Locate each line of the data below that contains the word "label" and copy those lines out in full.

[START SOURCE MATERIAL]

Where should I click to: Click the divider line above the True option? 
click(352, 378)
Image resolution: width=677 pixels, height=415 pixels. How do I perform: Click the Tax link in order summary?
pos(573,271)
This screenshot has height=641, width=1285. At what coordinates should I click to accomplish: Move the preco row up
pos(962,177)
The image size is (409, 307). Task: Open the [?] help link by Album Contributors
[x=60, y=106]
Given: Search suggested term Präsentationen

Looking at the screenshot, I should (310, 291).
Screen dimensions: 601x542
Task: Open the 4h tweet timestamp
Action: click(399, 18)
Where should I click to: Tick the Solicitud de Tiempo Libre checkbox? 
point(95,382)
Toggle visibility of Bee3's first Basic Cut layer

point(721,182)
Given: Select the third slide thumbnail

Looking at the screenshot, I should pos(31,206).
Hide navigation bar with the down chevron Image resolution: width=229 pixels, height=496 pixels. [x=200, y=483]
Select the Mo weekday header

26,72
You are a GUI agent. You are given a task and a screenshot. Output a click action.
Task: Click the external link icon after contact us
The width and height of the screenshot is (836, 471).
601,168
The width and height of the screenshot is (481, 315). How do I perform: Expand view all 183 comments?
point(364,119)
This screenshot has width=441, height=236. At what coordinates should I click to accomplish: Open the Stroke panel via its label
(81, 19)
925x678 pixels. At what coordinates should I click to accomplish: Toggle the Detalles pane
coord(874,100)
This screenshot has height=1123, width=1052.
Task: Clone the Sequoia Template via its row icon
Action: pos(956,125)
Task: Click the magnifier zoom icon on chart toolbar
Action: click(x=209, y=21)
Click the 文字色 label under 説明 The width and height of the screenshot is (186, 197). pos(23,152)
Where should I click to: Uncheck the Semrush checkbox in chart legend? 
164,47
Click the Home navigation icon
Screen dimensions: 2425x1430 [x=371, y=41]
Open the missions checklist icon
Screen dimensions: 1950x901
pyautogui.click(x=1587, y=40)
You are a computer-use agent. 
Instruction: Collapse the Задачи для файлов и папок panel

[END SOURCE MATERIAL]

> _TASK SOLUTION_:
This screenshot has width=441, height=236. At what coordinates should I click to accomplish: Open the Stroke panel via its label
Click the 文字色 label under 説明 The width and height of the screenshot is (186, 197). pos(23,152)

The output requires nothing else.